• [Directions for this task]:
Output exactly the lines from the one containing "This screenshot has height=817, width=1560." through the final line of the entries below, both included, and skip the pictures.

• [Records for the exercise]:
-- -- --

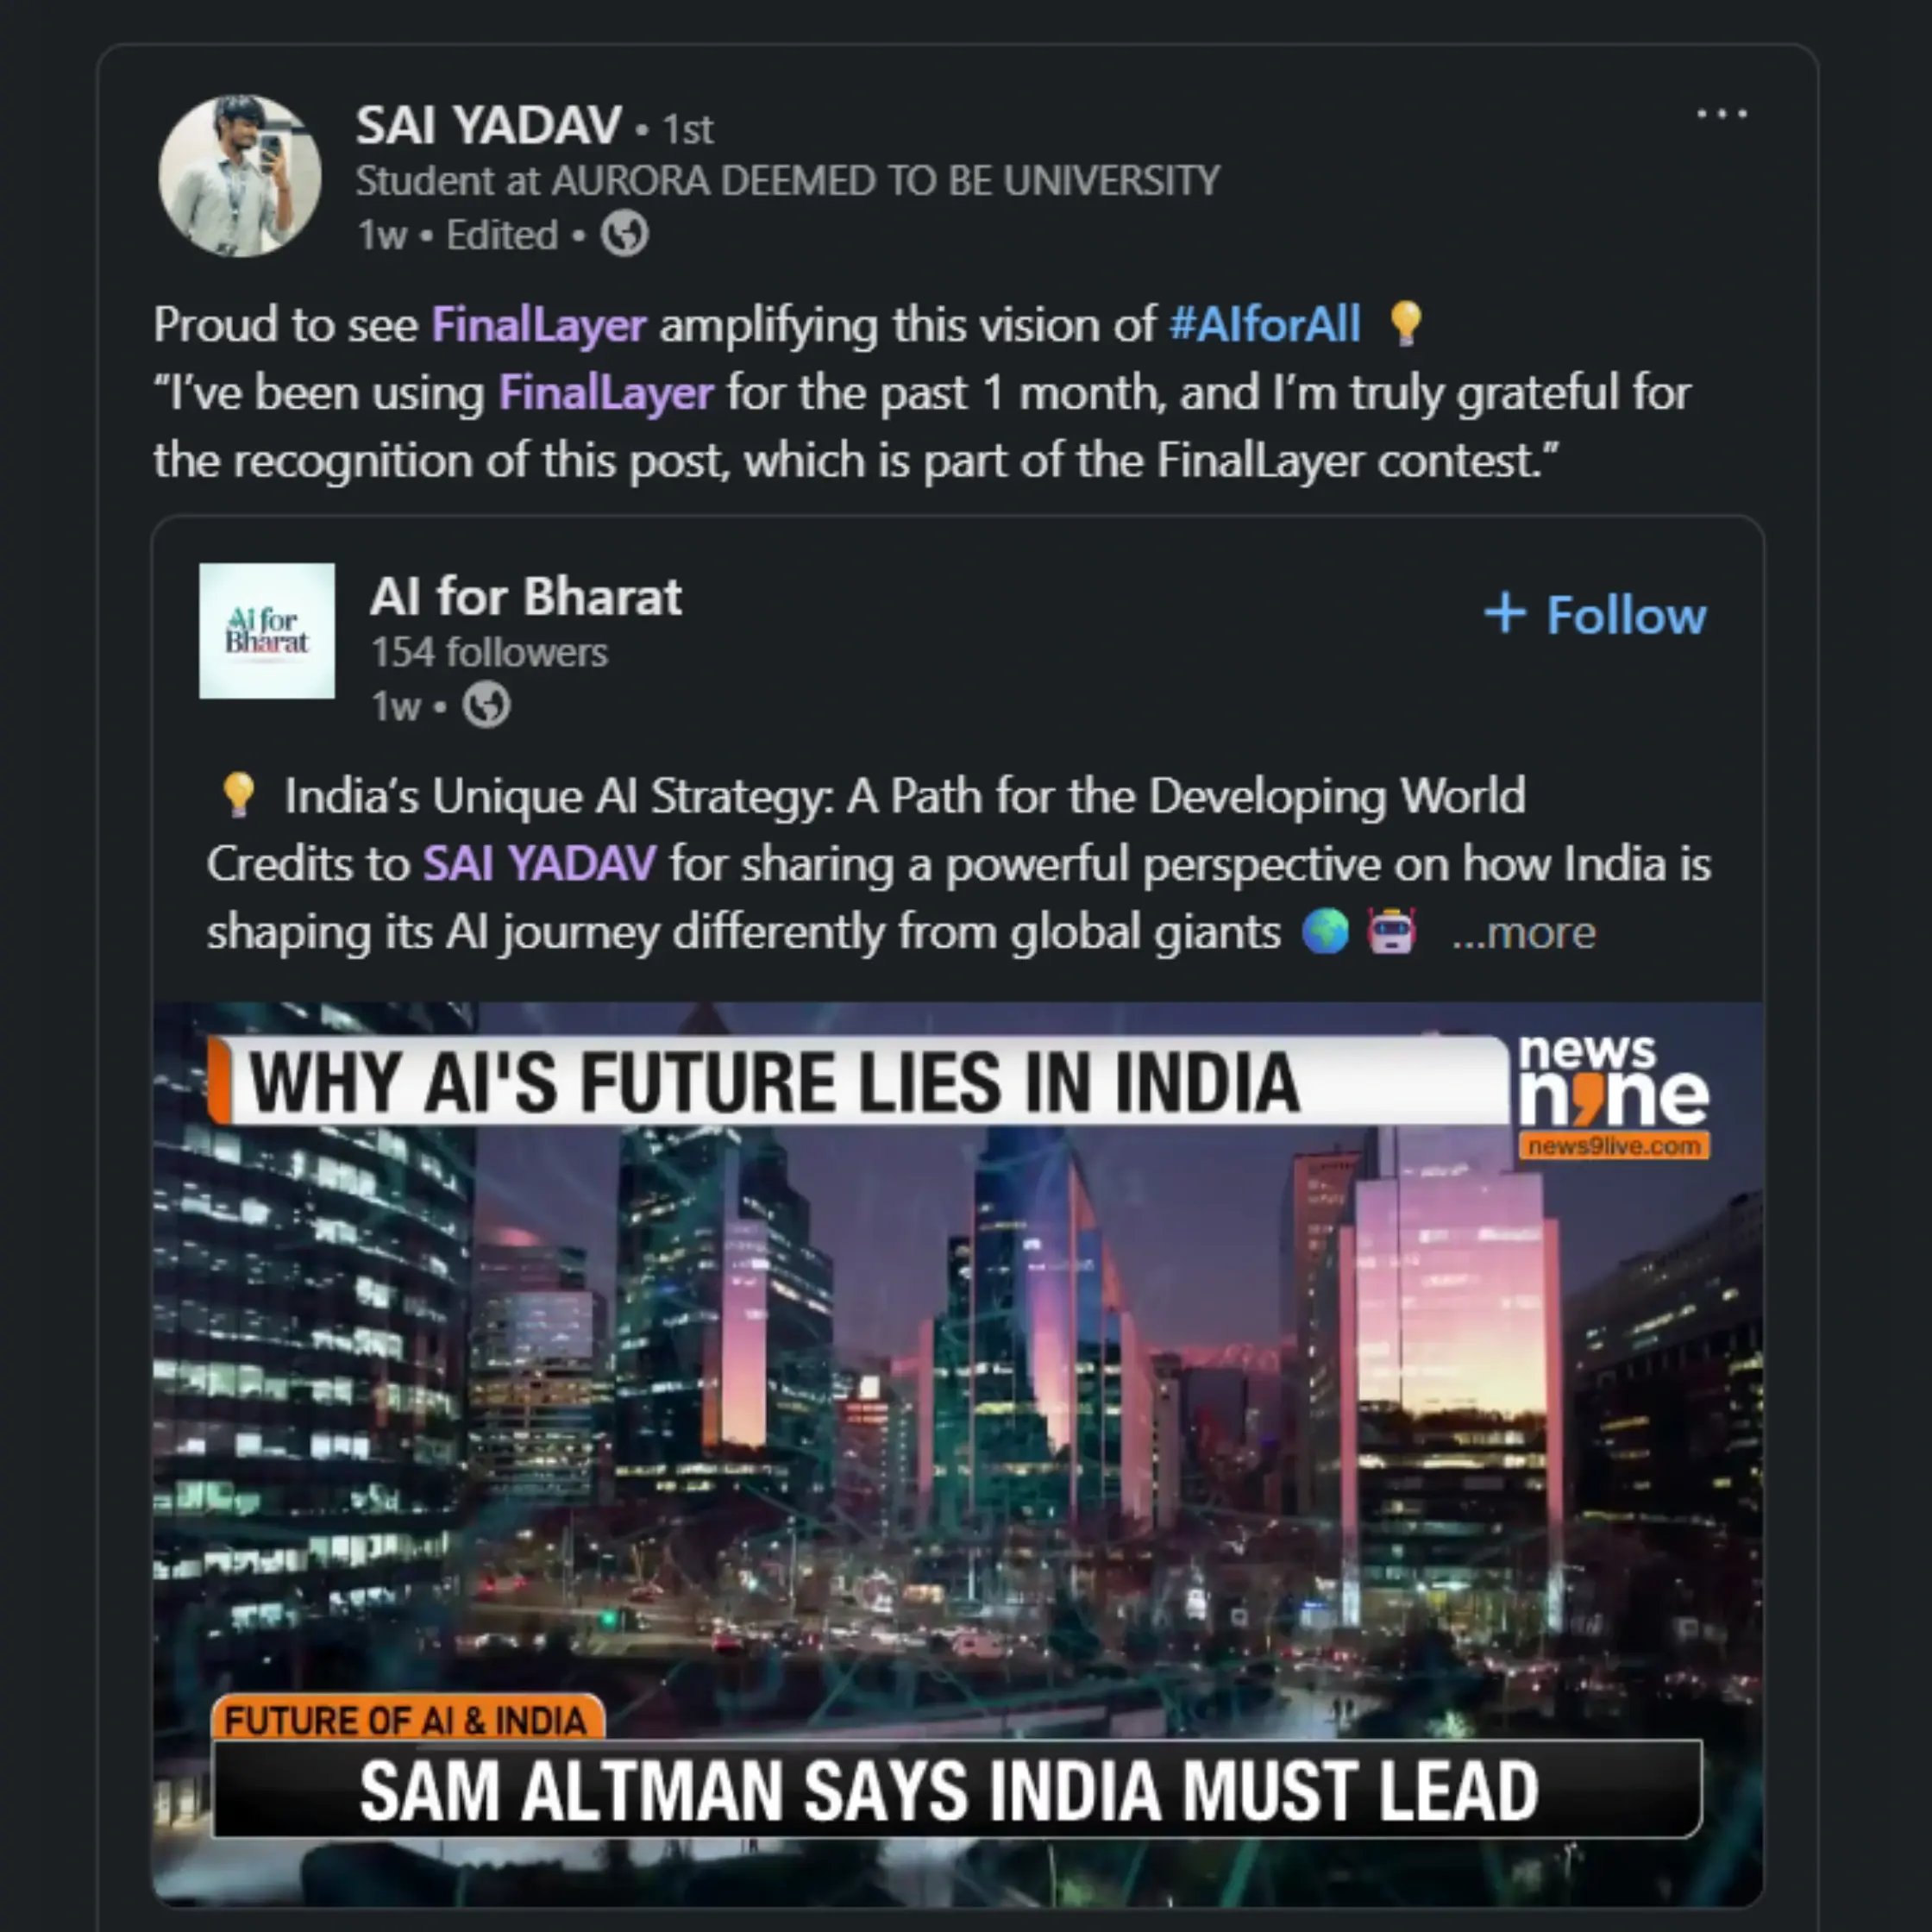Click the lightbulb emoji before 'India's Unique AI Strategy'

tap(238, 796)
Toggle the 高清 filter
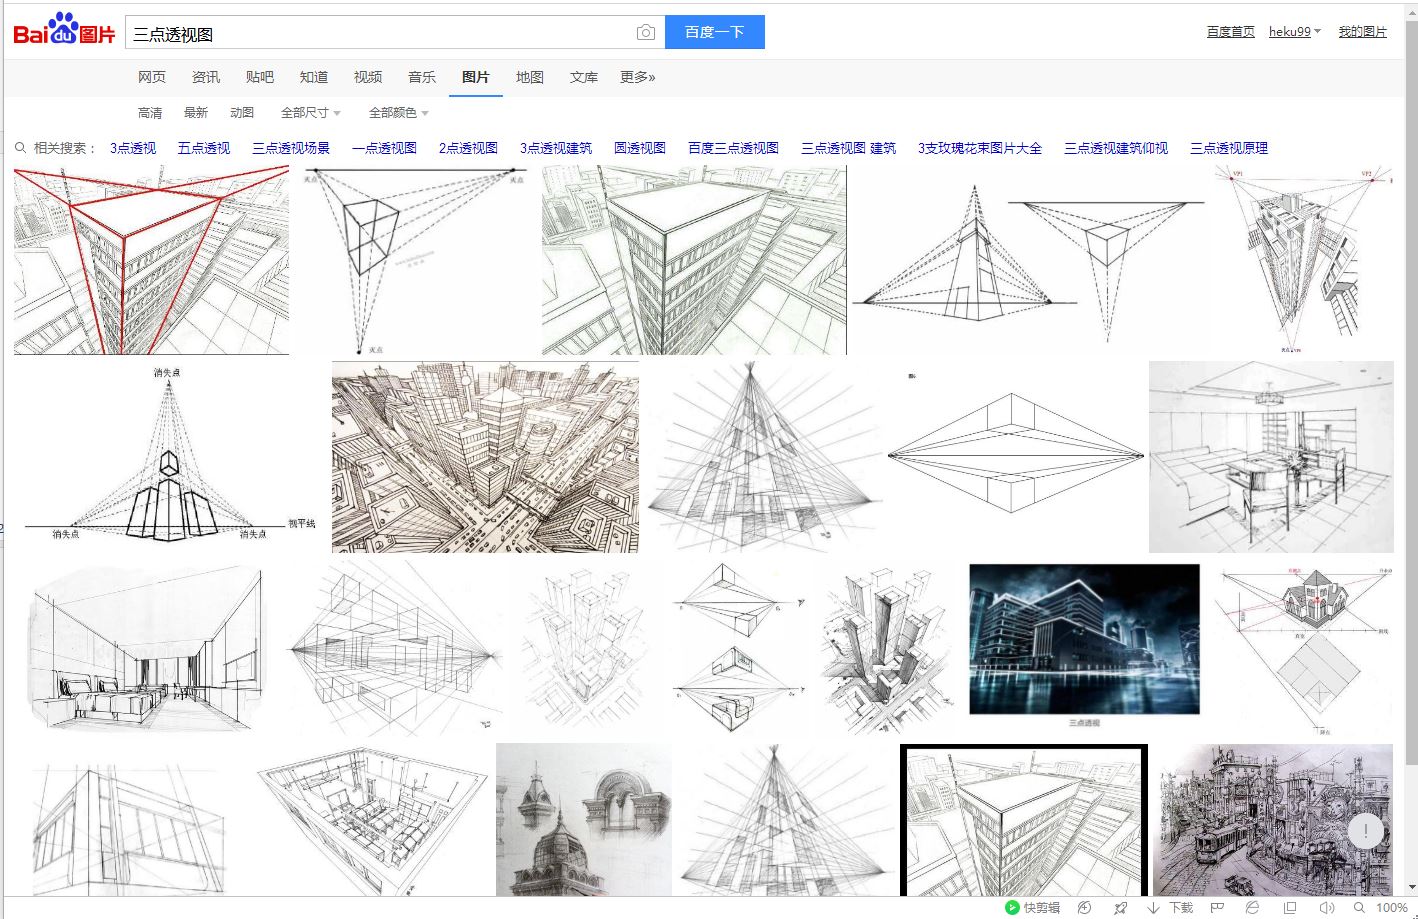 [150, 113]
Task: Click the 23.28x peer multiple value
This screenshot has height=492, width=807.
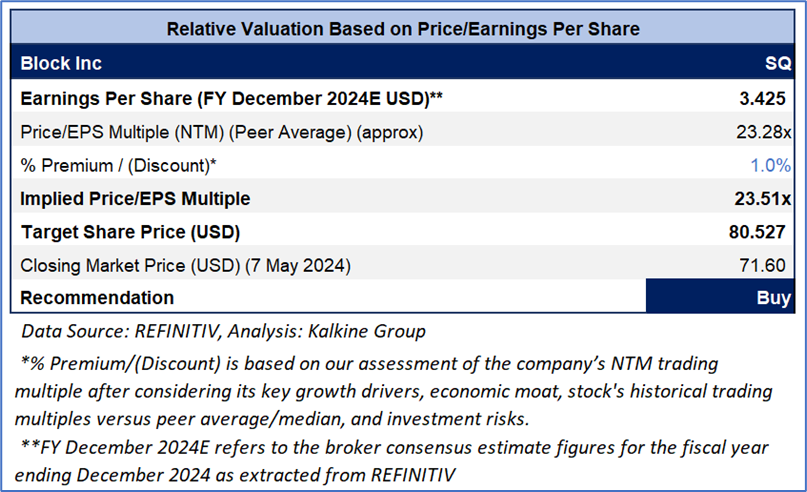Action: pyautogui.click(x=765, y=133)
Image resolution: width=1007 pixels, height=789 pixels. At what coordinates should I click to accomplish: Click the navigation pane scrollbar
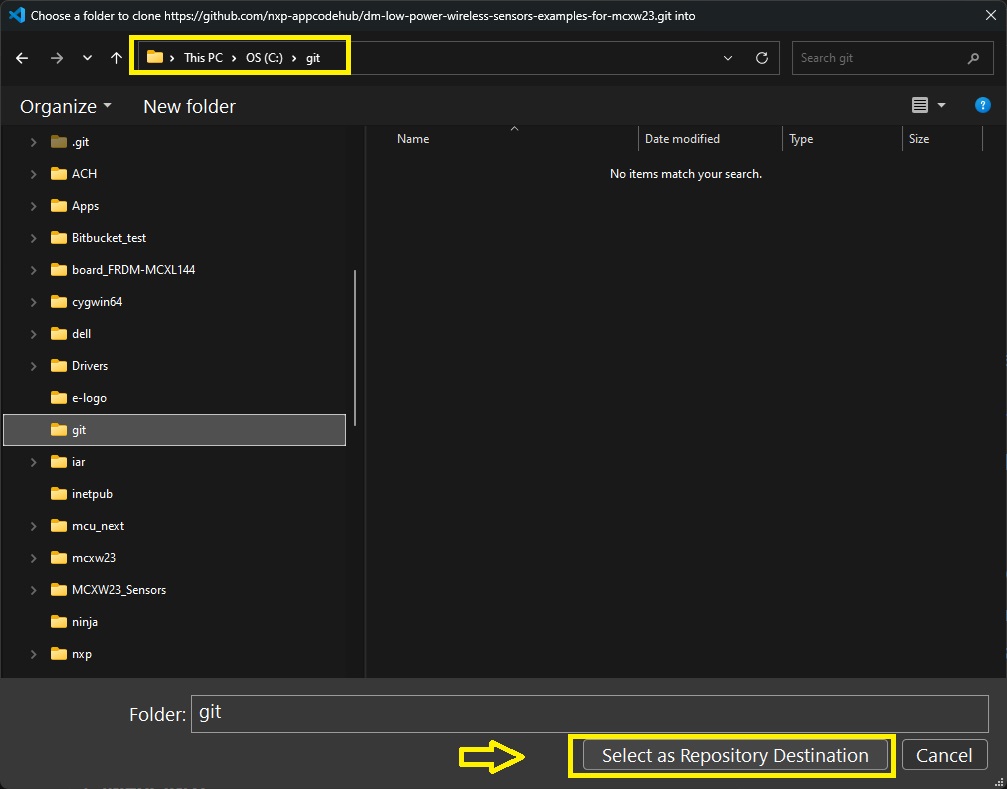click(355, 350)
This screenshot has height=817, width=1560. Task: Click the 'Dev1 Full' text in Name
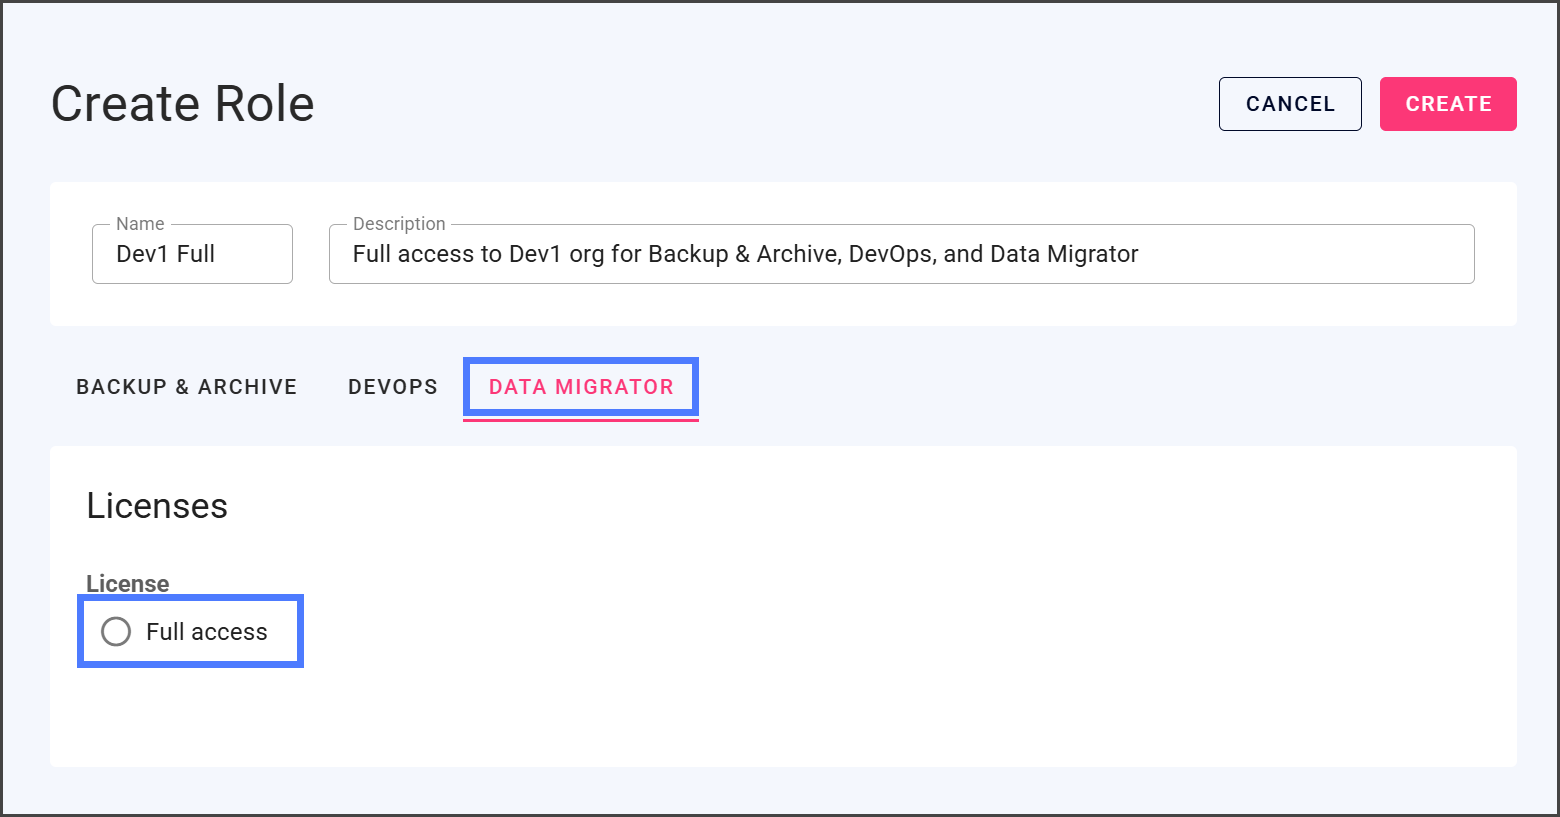pyautogui.click(x=166, y=254)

-- -- --

• [Answer below]:
This screenshot has height=817, width=1560. Task: Click the 'Dev1 Full' text in Name
pyautogui.click(x=166, y=254)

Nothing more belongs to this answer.